[R-sig-ME] Zero-inflated mixed effects model - clarification, of zeros modeled and R package questions

Highland Statistics Ltd highstat at highstat.com
Thu Jun 21 01:32:36 CEST 2012






------------------------------

Message: 5
Date: Wed, 20 Jun 2012 15:32:38 -0700
From: Jennifer Barrett <jenn.s.barrett at gmail.com>
To: r-sig-mixed-models at r-project.org
Subject: [R-sig-ME] Zero-inflated mixed effects model - clarification
	of zeros modeled and R package questions
Message-ID:
	<CAEbqvwo7a+hOLPcZ1BKUerSir+Xwcczk3AY5CeFbc80woLeM3A at mail.gmail.com>
Content-Type: text/plain

Hi folks,


I’m looking for some guidance in regards to zero-inflated models with
repeated measures (i.e., random effect for site). My first question is more
of a statistical one, while the second is related to R packages. Apologies
for the long post; however, I want to make sure my concerns/questions are
clear!


Our project and dataset:


- The aim of our project is to 1) examine associations between shoreline
habitat characteristics and the abundance of several shorebird species; and
2) estimate the total abundance of each shorebird species within the entire
study region based on the models from 1) above, with confidence intervals.
Note that we will be using an information theoretic approach for 1) above,
and would like to use MMI for 2).

- Our response dataset consists of counts of shorebirds at >150 coastal
sites, conducted on the second Sunday of each month between the months of



AFZ: No spatial correlation between sites?

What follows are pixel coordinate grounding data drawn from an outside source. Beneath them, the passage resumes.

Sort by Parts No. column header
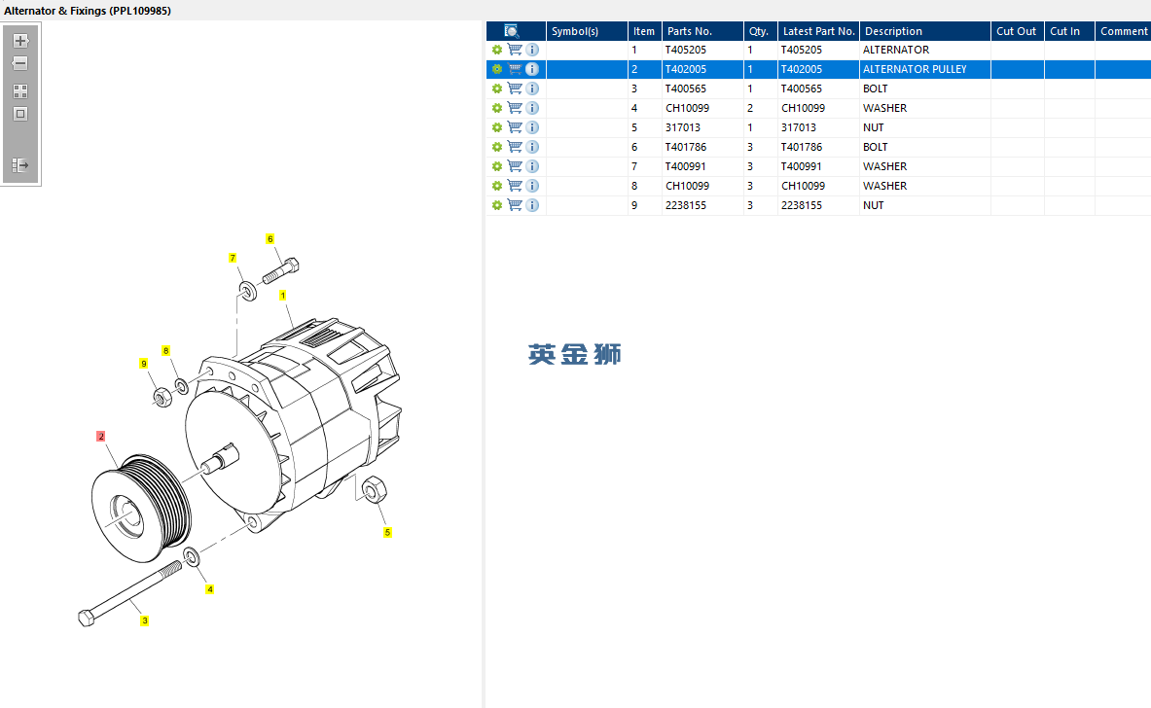 (x=701, y=31)
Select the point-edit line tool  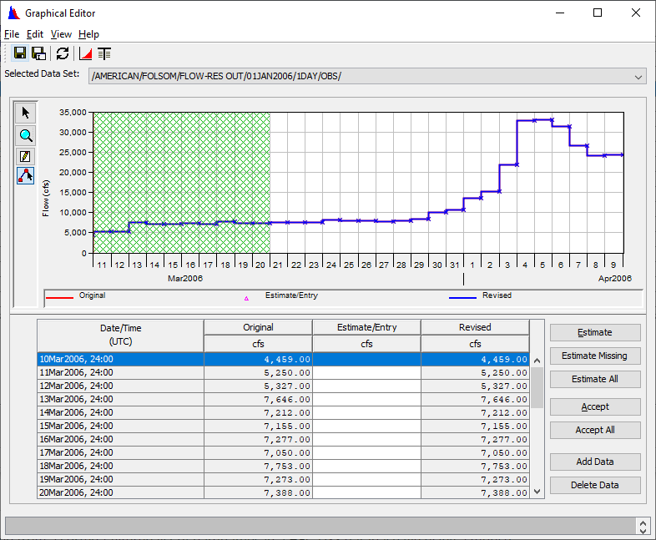(25, 176)
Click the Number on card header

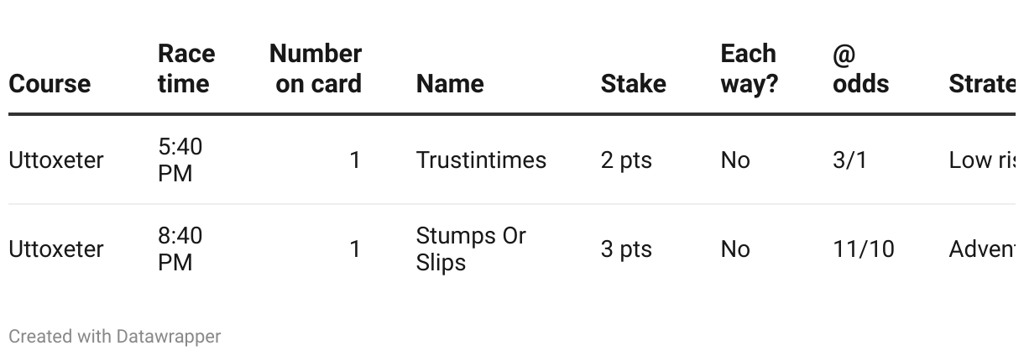tap(316, 69)
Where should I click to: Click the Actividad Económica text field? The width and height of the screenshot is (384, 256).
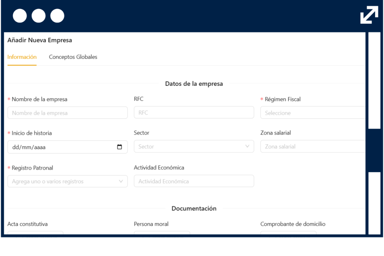click(194, 181)
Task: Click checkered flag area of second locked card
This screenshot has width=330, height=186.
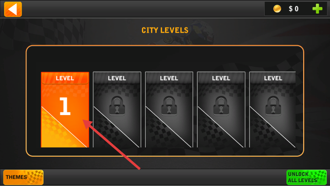Action: [x=107, y=133]
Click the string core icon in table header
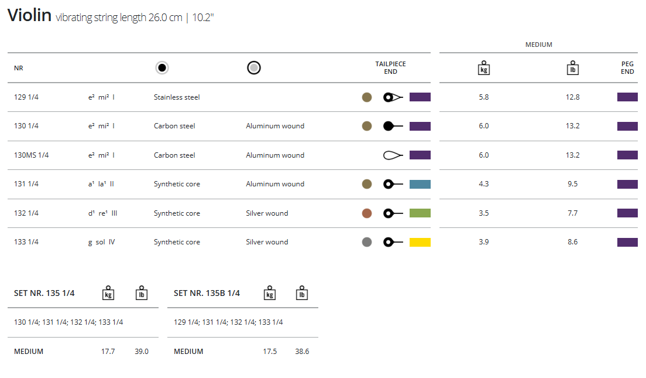 click(163, 68)

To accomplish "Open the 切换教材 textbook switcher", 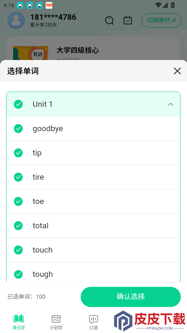I will coord(162,20).
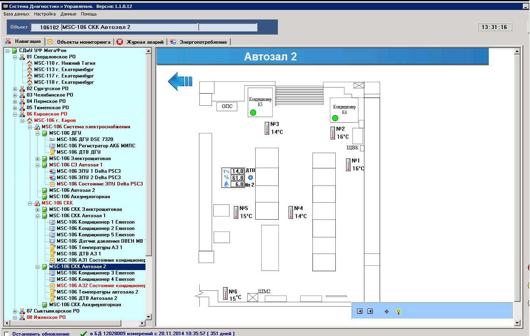Collapse the 01 Свердловское РО tree node
This screenshot has height=336, width=530.
[15, 57]
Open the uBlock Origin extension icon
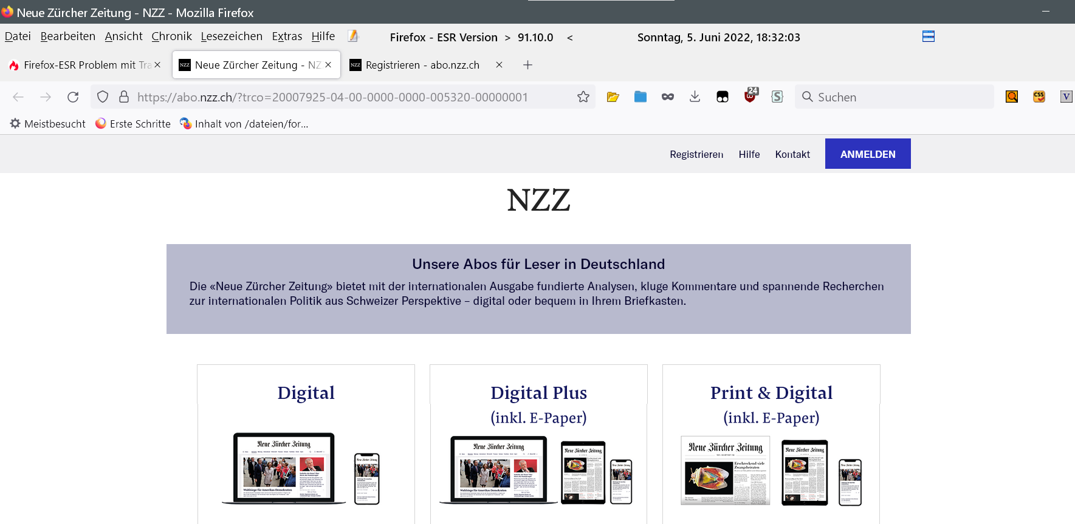This screenshot has width=1075, height=524. pyautogui.click(x=750, y=96)
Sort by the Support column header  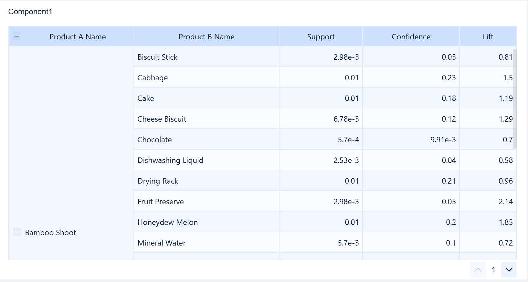321,36
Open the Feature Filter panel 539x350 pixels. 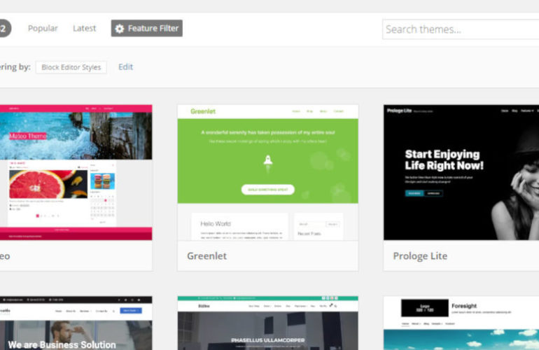147,29
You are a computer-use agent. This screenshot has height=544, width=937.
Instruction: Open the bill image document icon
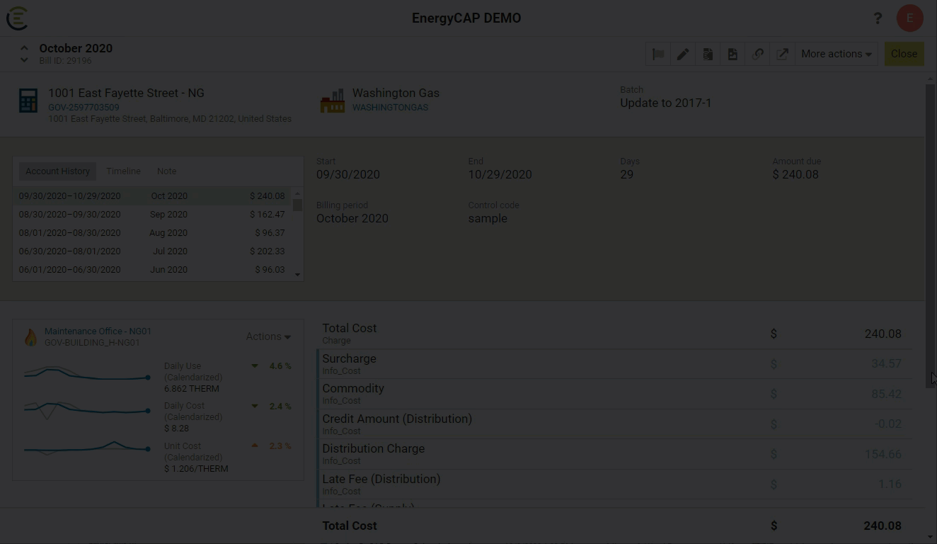click(732, 54)
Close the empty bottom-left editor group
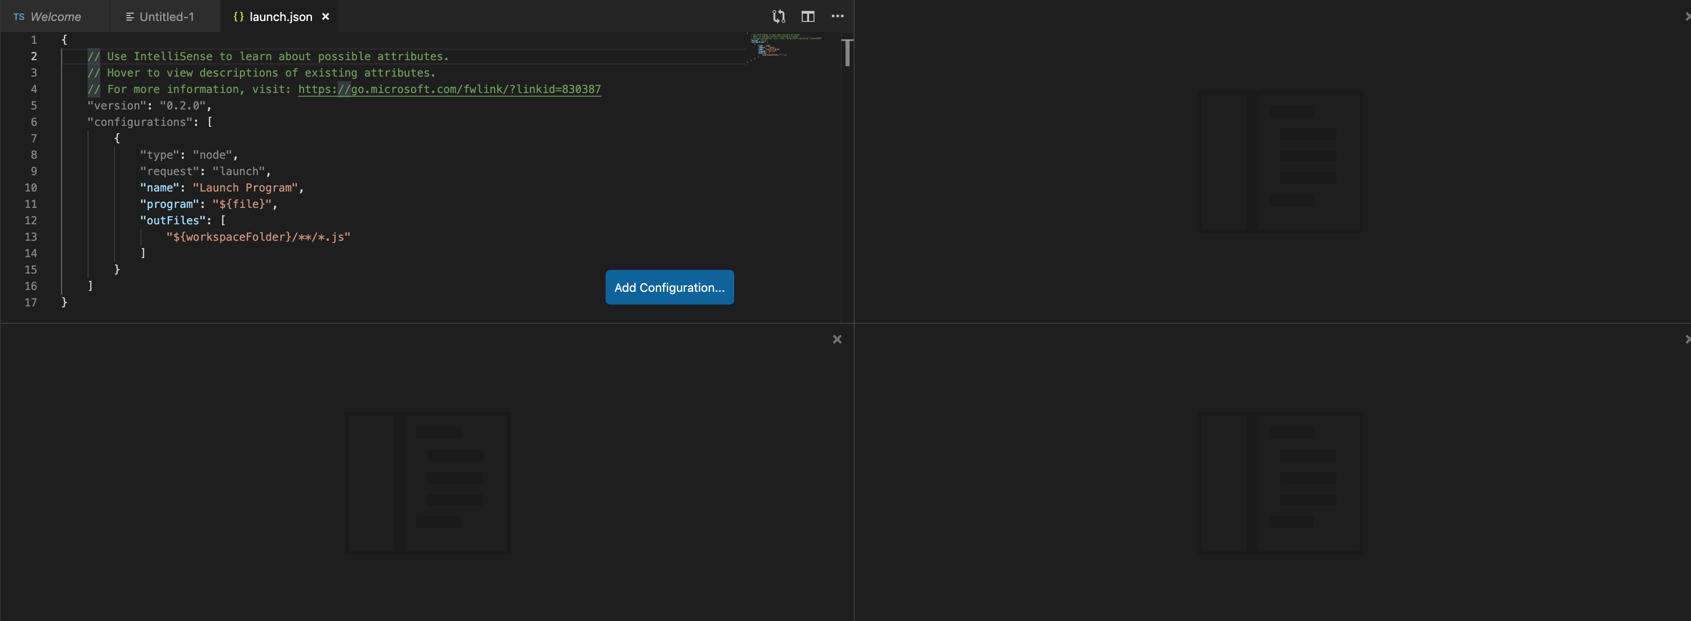 pyautogui.click(x=837, y=339)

Oct-March, over 10 years; however, not every site was surveyed in all
months (we’ve limited our dataset to those with a minimum of 3 counts in a
year).  Our response variable is thus the number of birds counted in a
given month/year at a given site. Note that we plan to model each year
separately.

-  The habitat dataset consists of shoreline units within our entire study
region, with each unit characterized by exposure, substrate type...etc.
Using GIS, we’ve measured the length of shoreline belonging to shoreline
categories (e.g., sand, rock, mud) within each survey site, the average
exposure for the site, and other continuous attributes, as well as one
presence/absence covariate.

- Initial exploratory analysis has shown that the counts are zero-inflated.
While there may be some false zeros in our dataset (i.e., observer error),
the source of the zero-inflation is likely preference of shorebirds for
particular sites with particular features and avoidance of others (i.e.,
true zeros or “structural zeros”). Some zeros likely also arise because the
species does not saturate its habitat (i.e., habitat suitable, but
unoccupied – also a “true” zero), though again, the majority of the zeros
are likely structural.


Onto my questions:


1) I’ve been reading through the literature to decide what type of model
would best be suited for our dataset and questions. While all articles seem
to agree that the choice of a model needs to consider the source of excess
zeros, they seem to contradict one another in regards to what zeros are
being modeled in each component of a zero-inflated mixture model. Note that
I am not considering a two-part (i.e., conditional) model, because I do not
believe that all zeros arise from the occupancy process (as per Joseph et
al. 2009 and as noted above, zero abundance can occur by chance in our
system). Examples:


- Martin et al. (2005) state that when zero inflation is due to true zeros,
two-part or mixture models (ZIP or ZINB) are recommended, and that when
zero inflation is due to false zeros, a ZIB mixture model is recommended;
however, when zero inflation is due to both excess true and false zeros, a
Bayesian framework may be used, though there is no formal discussion in the
literature. NOTE: Since this article was published, Royle’s N-mixture model
has addressed this issue; however, I cannot use this approach as my data do
not meet the assumption of a closed population during the study period.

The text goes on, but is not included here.